#### Problem statement:
Write out exactly the lines from the one holding "Click the Evidence" to the last line of the entries, both ends included and nothing else, without the pictures.

(Data entries)
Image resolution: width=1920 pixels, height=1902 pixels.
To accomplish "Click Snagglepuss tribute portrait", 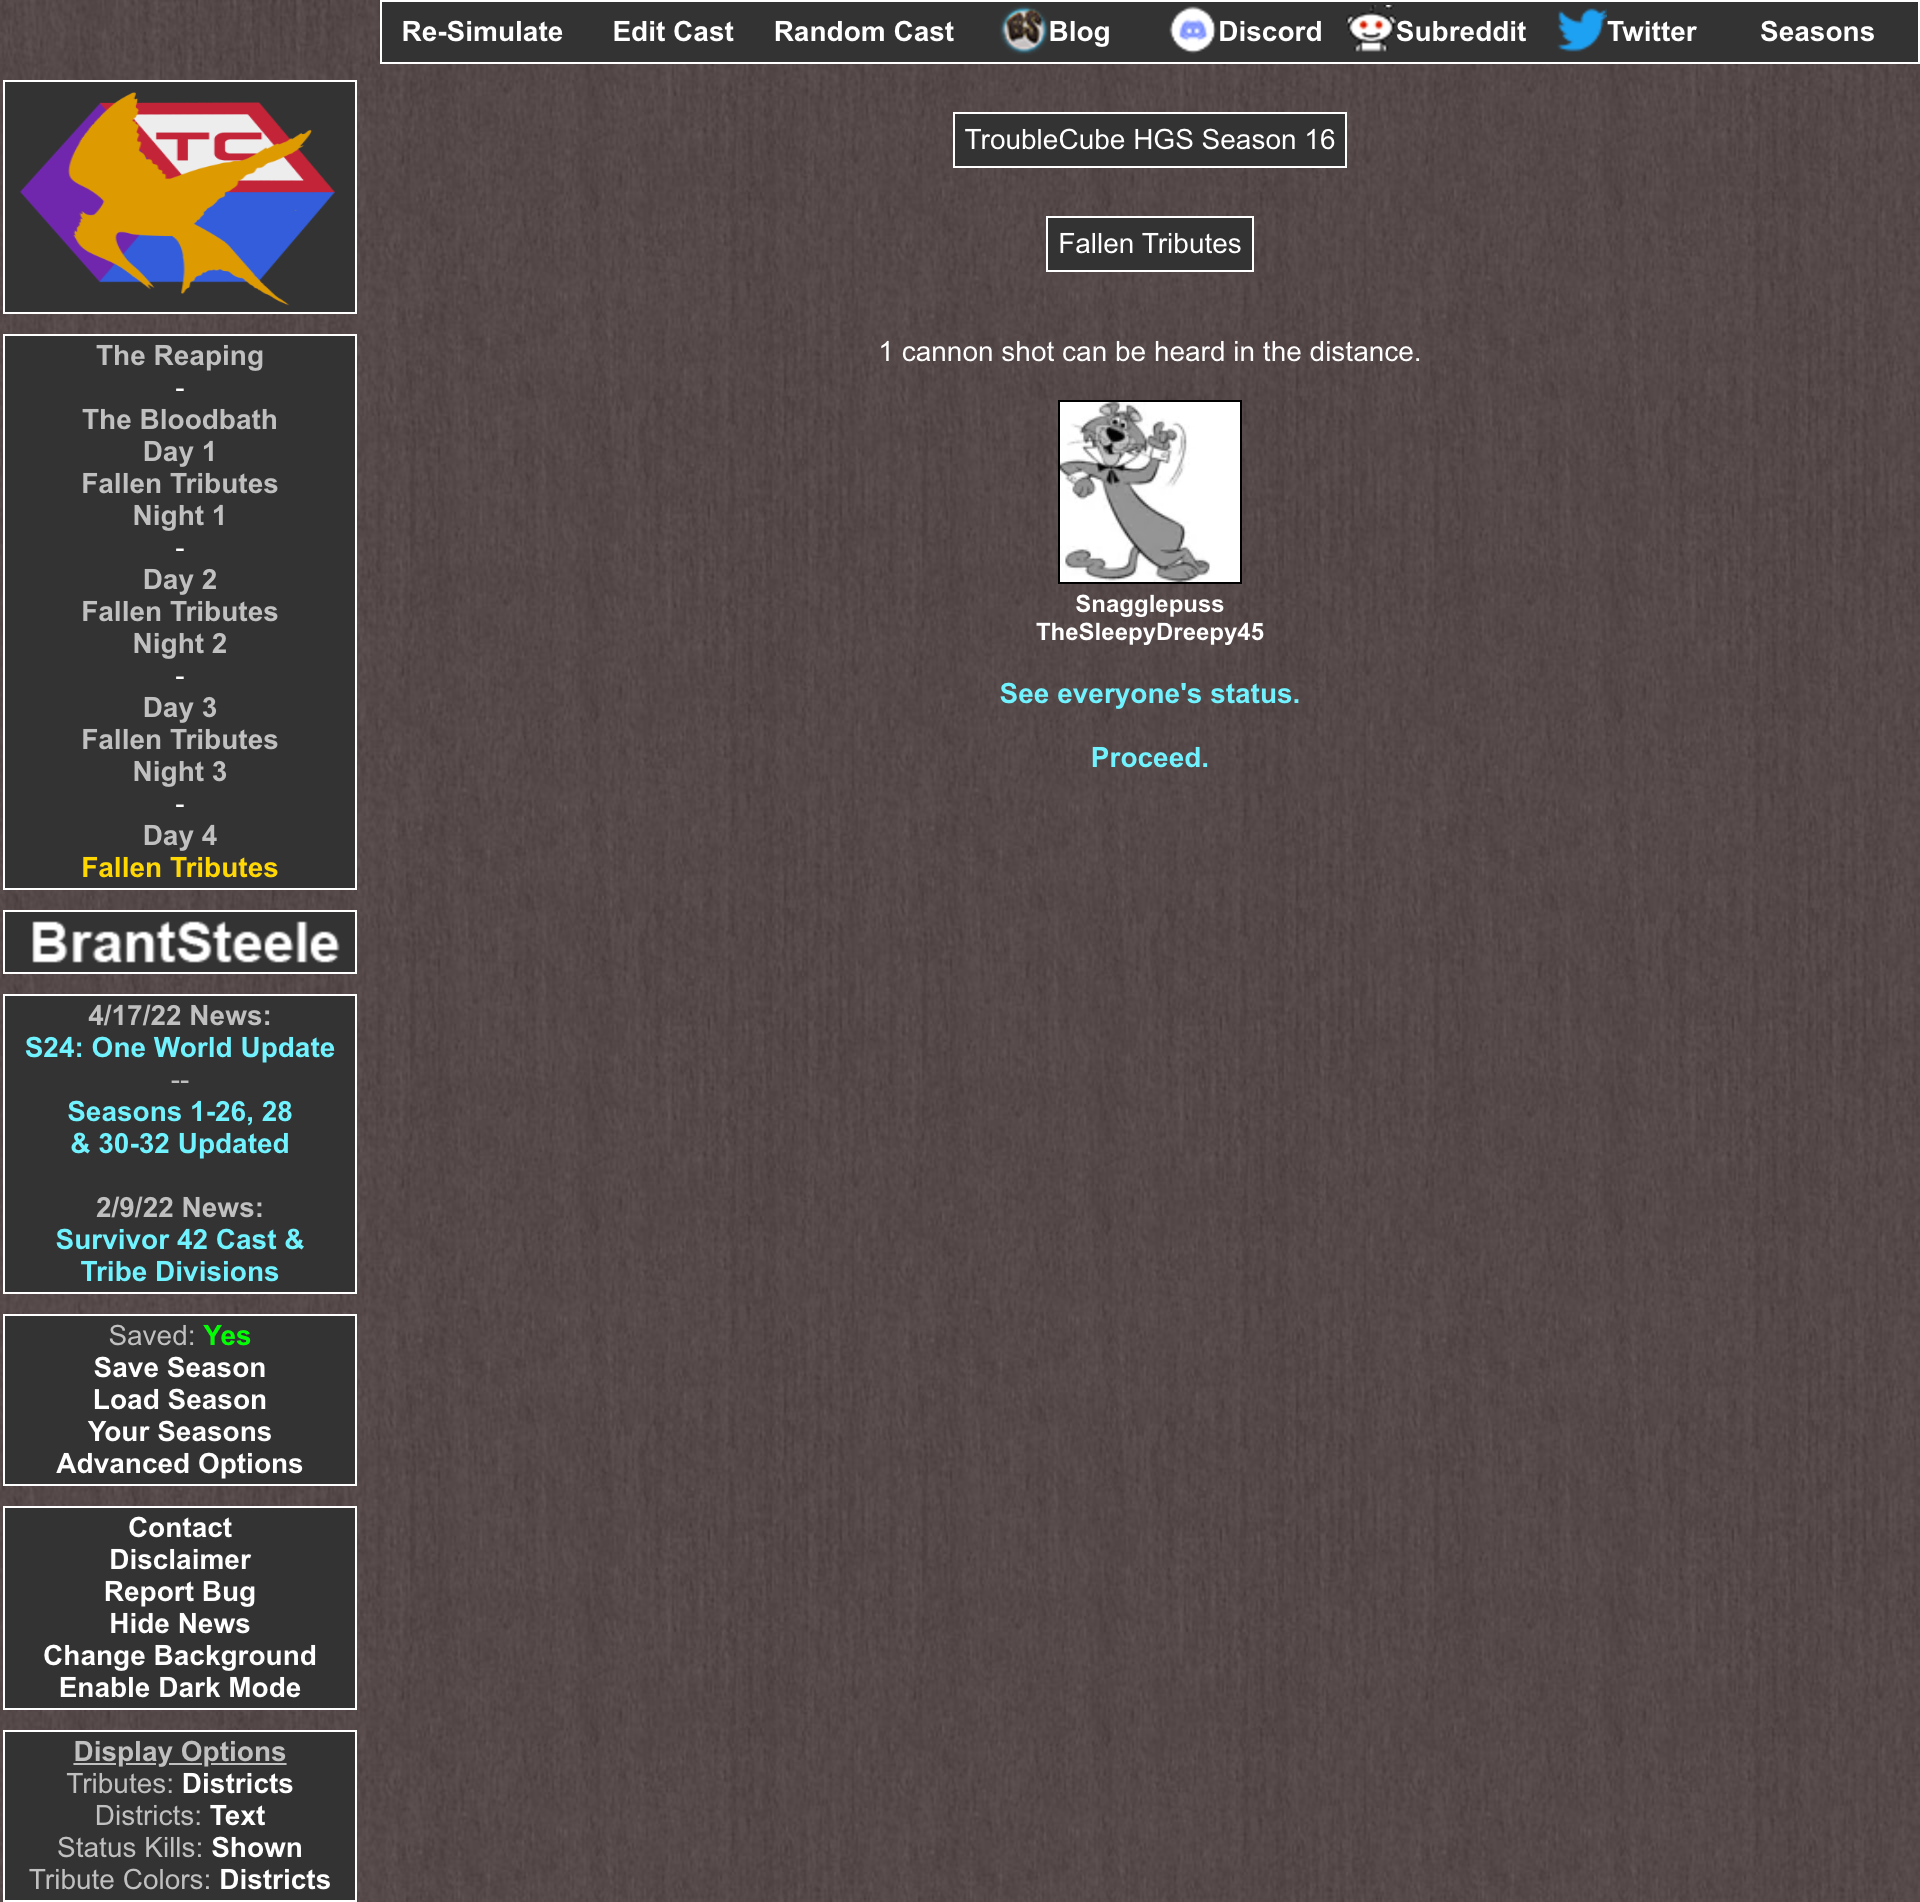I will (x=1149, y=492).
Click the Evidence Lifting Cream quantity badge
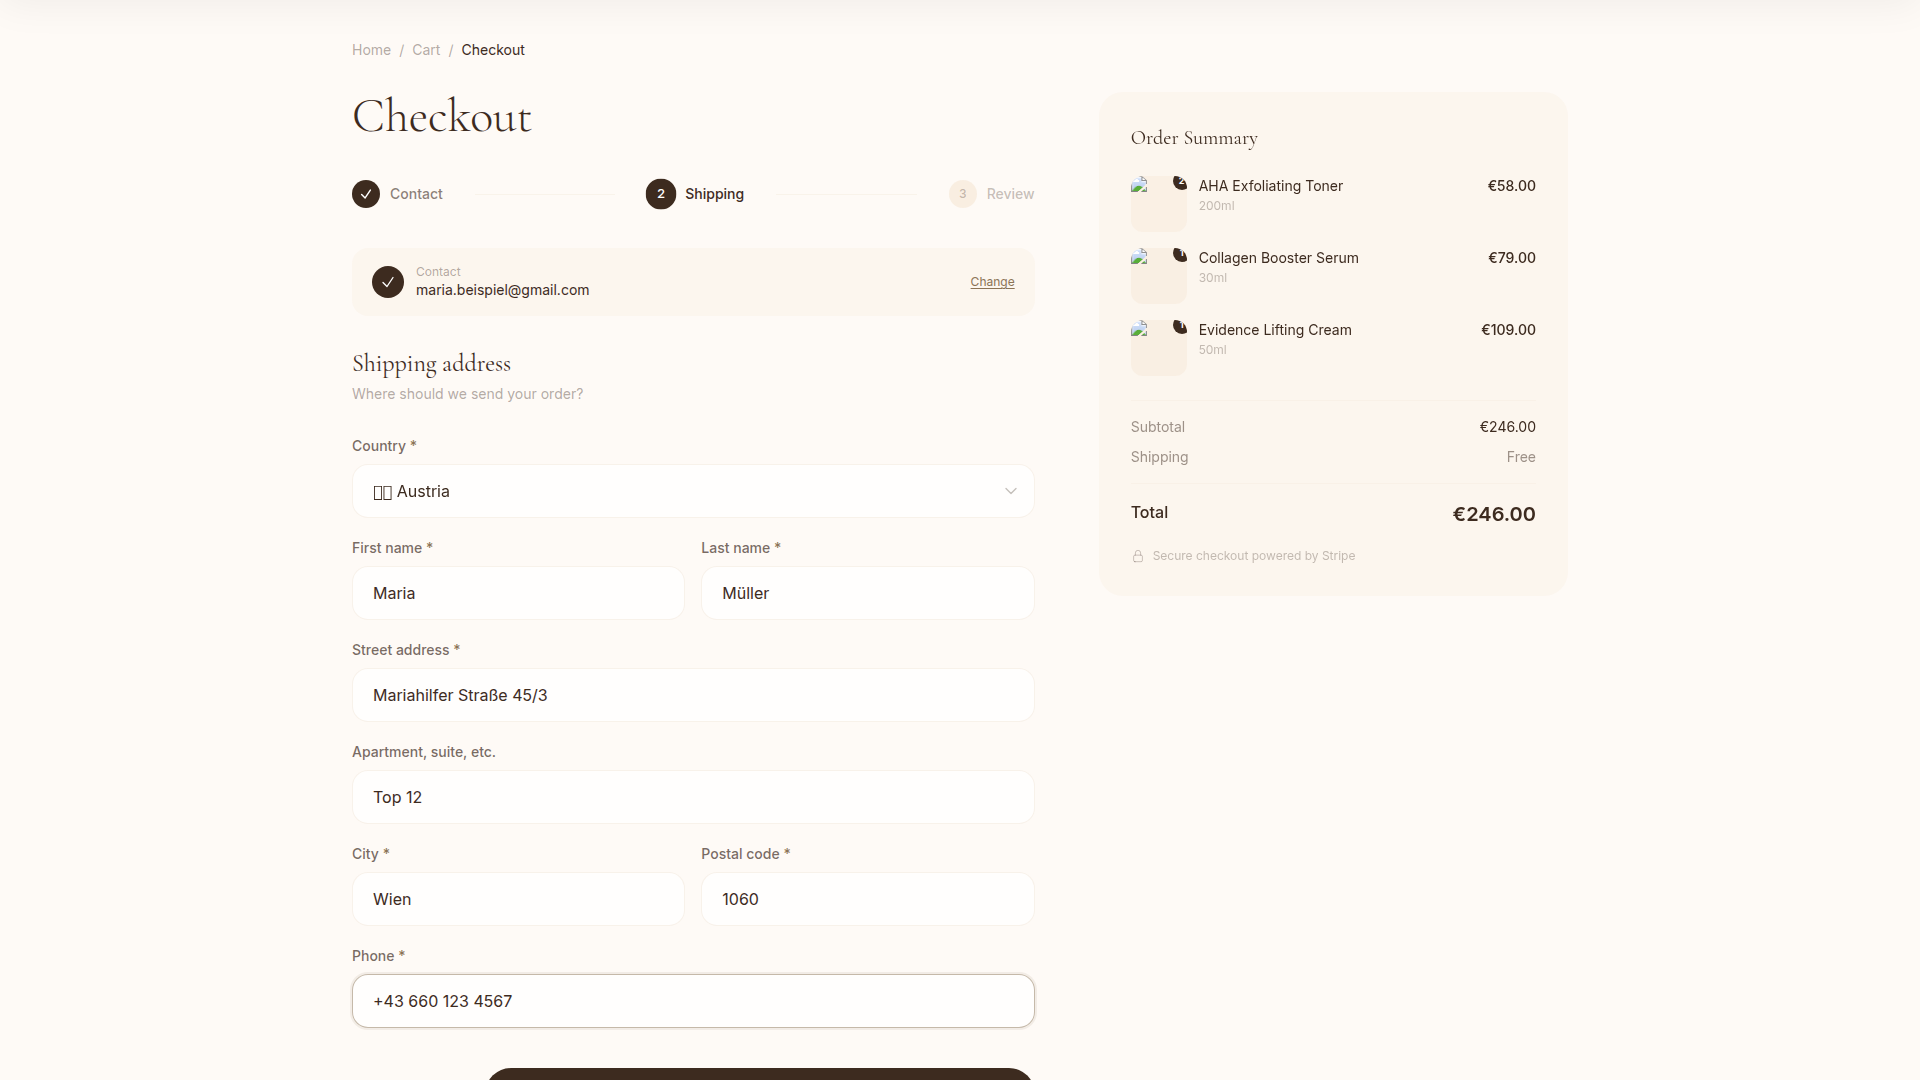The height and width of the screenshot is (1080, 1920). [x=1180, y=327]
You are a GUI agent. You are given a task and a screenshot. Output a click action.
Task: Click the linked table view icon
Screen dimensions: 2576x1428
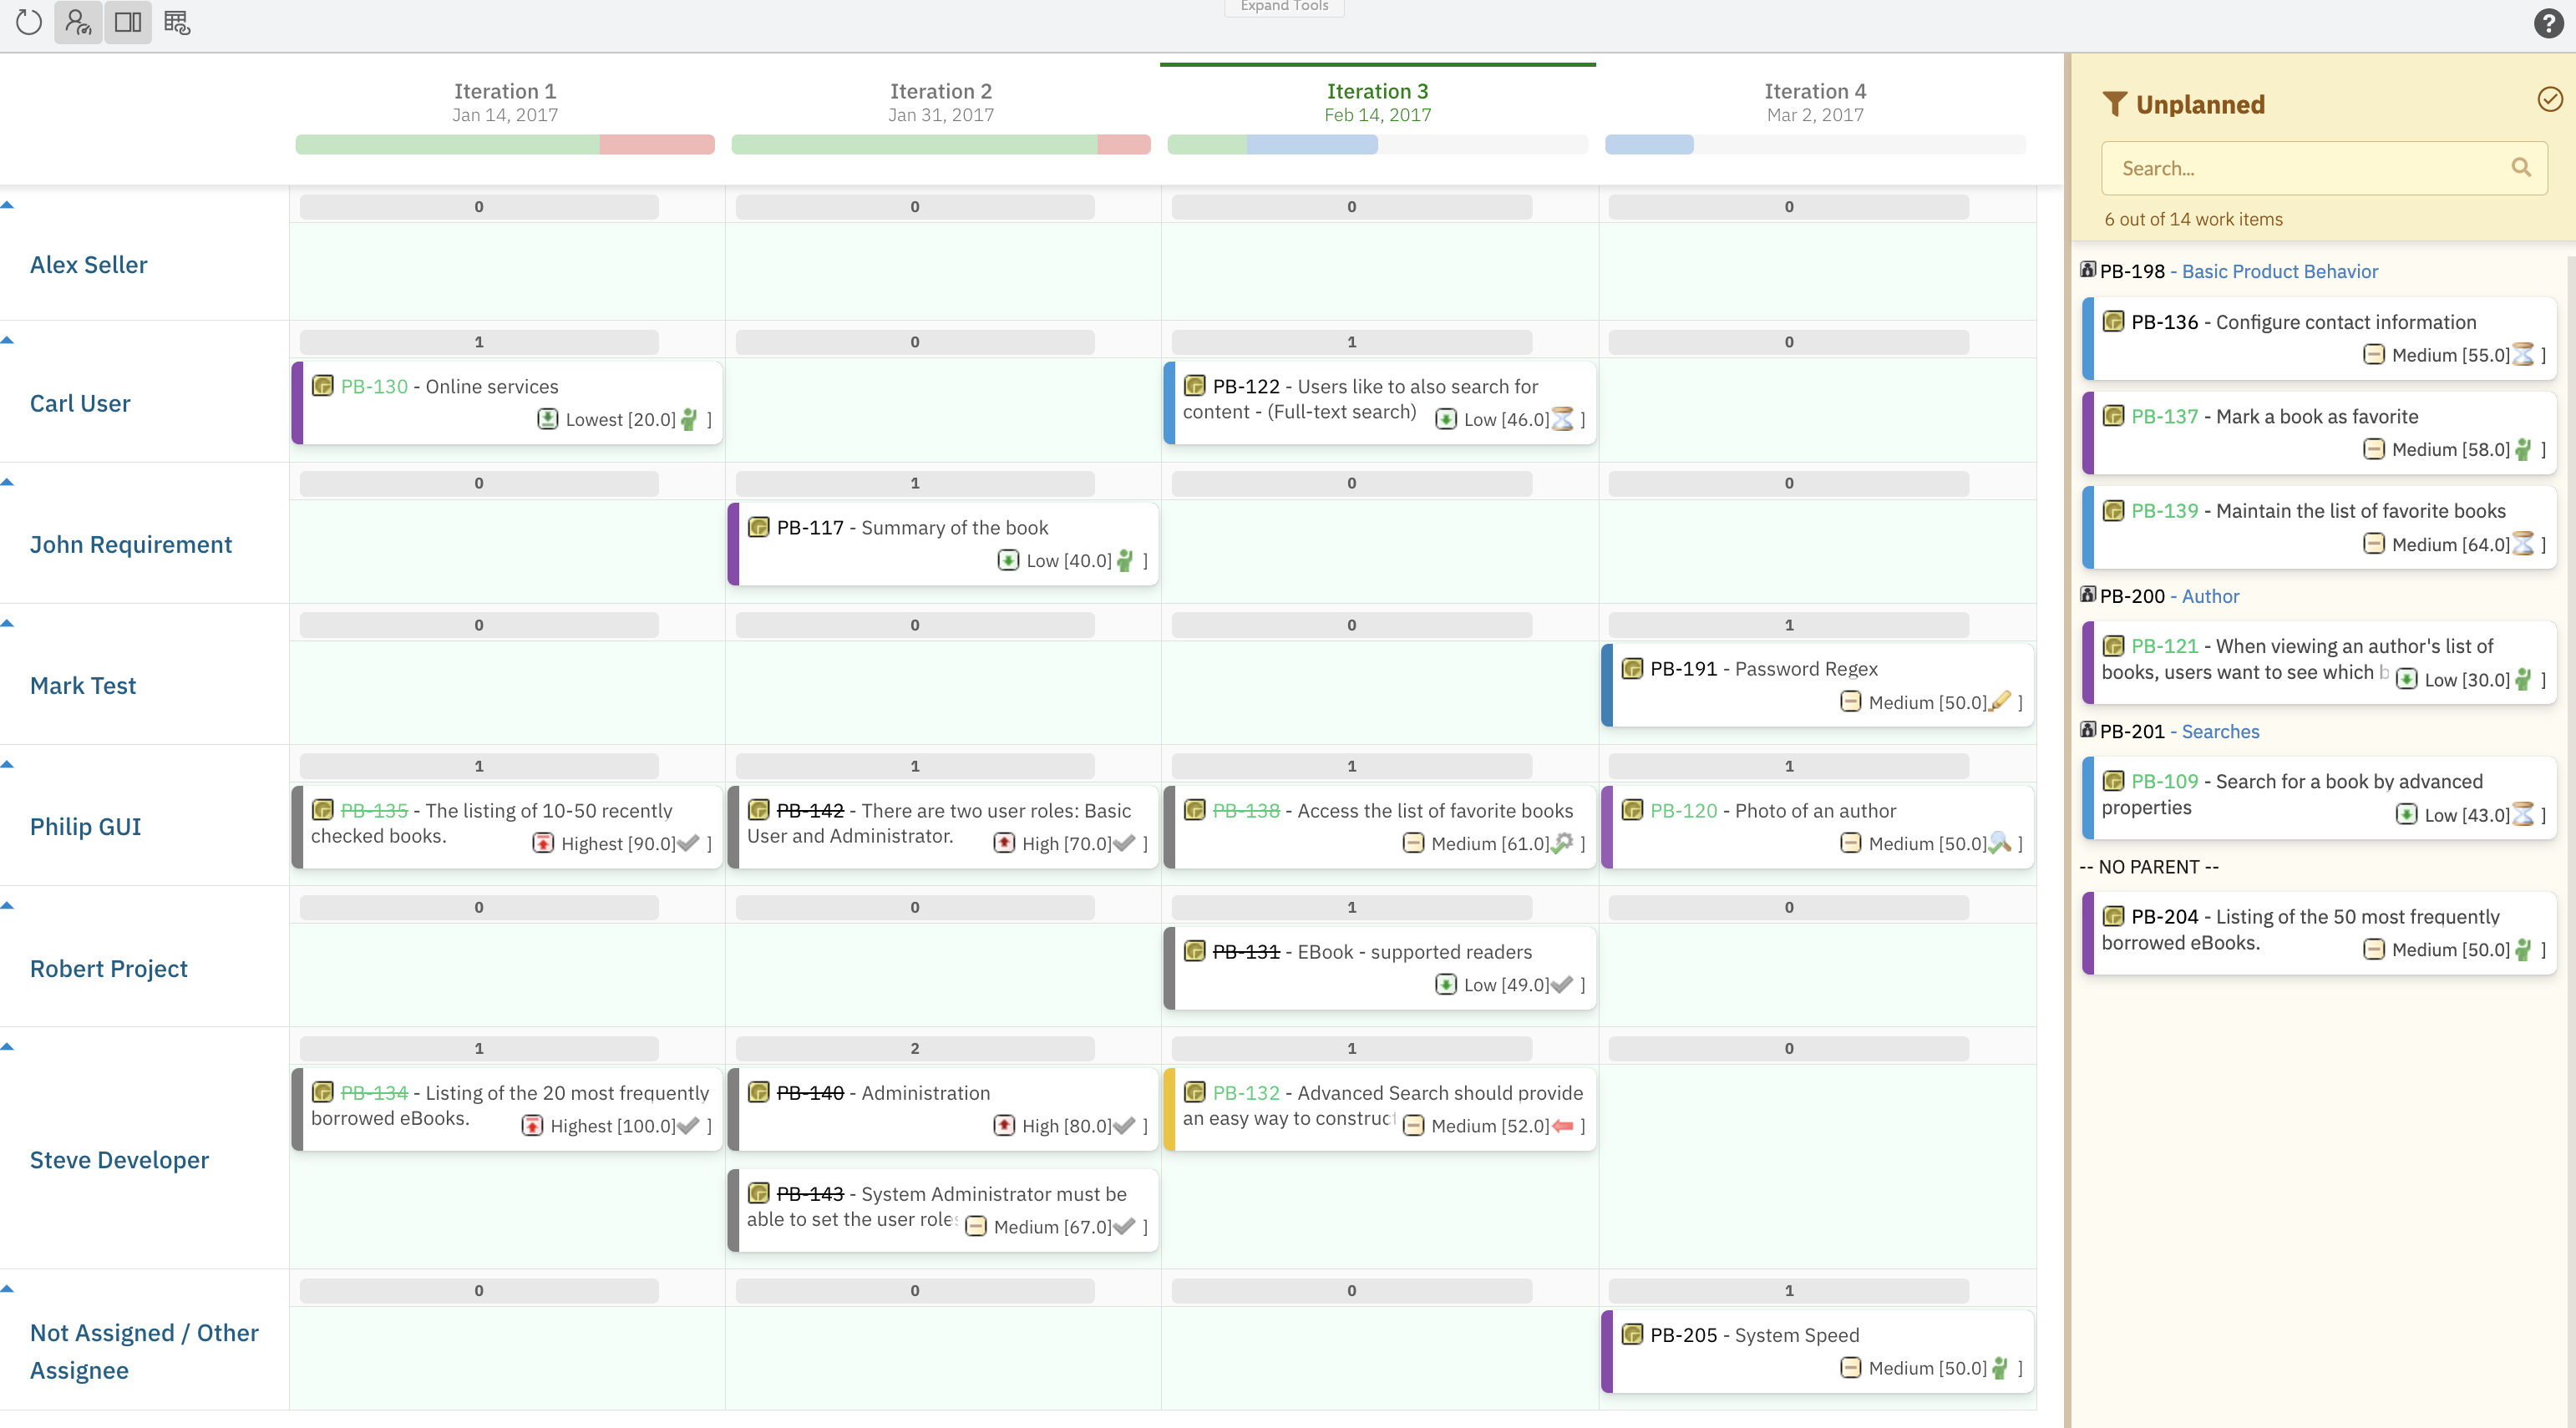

#### Task response:
Click the Evidence Lifting Cream quantity badge
The height and width of the screenshot is (1080, 1920). [x=1180, y=327]
You are a GUI agent. You are given a task and a screenshot. Output a click action.
Task: Click the linked table view icon
Screen dimensions: 2576x1428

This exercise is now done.